Assignment
Everything from the line containing "Screen dimensions: 1023x567" to the last line of the data below should be copied word for word, and nothing else.
START Records for the exercise
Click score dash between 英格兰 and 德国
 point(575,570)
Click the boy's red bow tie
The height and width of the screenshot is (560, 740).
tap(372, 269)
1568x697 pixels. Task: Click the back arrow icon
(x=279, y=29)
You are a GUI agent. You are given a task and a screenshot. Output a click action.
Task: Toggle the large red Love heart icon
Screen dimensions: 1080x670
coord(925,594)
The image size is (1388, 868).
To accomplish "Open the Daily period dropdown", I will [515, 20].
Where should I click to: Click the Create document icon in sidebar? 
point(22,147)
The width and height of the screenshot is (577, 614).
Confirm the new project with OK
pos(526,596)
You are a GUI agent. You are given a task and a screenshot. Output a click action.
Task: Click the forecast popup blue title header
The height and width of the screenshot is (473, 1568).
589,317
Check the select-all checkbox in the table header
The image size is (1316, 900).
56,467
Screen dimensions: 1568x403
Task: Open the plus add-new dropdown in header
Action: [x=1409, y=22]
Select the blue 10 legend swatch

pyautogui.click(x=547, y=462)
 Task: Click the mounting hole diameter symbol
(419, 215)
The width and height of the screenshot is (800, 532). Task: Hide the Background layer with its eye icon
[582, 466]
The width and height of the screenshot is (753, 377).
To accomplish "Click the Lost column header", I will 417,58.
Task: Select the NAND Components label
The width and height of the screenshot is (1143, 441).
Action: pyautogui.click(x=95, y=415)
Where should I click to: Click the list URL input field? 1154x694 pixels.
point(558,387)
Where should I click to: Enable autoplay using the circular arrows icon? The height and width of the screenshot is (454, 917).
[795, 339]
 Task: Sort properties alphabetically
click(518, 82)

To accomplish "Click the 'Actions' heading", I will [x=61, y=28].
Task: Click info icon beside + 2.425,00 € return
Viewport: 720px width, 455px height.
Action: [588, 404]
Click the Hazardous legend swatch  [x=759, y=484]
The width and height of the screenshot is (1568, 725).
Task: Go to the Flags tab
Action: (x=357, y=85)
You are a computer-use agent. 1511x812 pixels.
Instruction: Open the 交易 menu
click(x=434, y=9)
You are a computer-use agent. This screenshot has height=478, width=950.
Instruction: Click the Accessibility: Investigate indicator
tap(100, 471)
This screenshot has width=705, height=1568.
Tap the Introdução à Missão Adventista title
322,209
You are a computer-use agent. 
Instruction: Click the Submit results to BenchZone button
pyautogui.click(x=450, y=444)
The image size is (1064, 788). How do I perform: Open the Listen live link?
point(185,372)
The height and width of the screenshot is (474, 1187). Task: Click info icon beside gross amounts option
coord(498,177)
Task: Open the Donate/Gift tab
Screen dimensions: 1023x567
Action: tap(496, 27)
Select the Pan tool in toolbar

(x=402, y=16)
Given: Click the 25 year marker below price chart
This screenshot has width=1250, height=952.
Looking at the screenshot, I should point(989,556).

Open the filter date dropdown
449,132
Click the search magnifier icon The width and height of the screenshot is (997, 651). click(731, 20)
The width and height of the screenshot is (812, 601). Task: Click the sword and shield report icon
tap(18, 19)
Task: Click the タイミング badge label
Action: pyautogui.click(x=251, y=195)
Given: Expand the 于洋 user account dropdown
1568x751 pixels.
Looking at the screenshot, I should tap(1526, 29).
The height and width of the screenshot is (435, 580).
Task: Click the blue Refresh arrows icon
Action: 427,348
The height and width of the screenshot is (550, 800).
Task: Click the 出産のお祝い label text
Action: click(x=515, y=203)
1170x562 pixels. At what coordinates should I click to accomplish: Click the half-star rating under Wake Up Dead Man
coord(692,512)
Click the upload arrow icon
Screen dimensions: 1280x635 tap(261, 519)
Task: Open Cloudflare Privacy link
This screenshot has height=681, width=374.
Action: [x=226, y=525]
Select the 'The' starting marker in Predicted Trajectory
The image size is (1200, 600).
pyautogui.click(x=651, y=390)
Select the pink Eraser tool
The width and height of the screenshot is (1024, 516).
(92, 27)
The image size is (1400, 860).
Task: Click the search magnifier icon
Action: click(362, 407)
END Records for the exercise
Expected answer
Screen dimensions: 1023x567
Action: tap(496, 27)
Select the Pan tool in toolbar

(x=402, y=16)
Given: Click the 25 year marker below price chart
This screenshot has width=1250, height=952.
Looking at the screenshot, I should point(989,556).

Open the filter date dropdown
449,132
Click the search magnifier icon The width and height of the screenshot is (997, 651). click(731, 20)
The width and height of the screenshot is (812, 601). Task: Click the sword and shield report icon
tap(18, 19)
Task: Click the タイミング badge label
Action: pyautogui.click(x=251, y=195)
Given: Expand the 于洋 user account dropdown
1568x751 pixels.
Looking at the screenshot, I should tap(1526, 29).
The height and width of the screenshot is (435, 580).
Task: Click the blue Refresh arrows icon
Action: 427,348
The height and width of the screenshot is (550, 800).
Task: Click the 出産のお祝い label text
Action: click(x=515, y=203)
1170x562 pixels. At what coordinates should I click to accomplish: Click the half-star rating under Wake Up Dead Man
coord(692,512)
Click the upload arrow icon
Screen dimensions: 1280x635 tap(261, 519)
Task: Open Cloudflare Privacy link
This screenshot has height=681, width=374.
Action: [x=226, y=525]
Select the 'The' starting marker in Predicted Trajectory
The image size is (1200, 600).
pyautogui.click(x=651, y=390)
Select the pink Eraser tool
The width and height of the screenshot is (1024, 516).
(92, 27)
The image size is (1400, 860).
Task: Click the search magnifier icon
Action: click(362, 407)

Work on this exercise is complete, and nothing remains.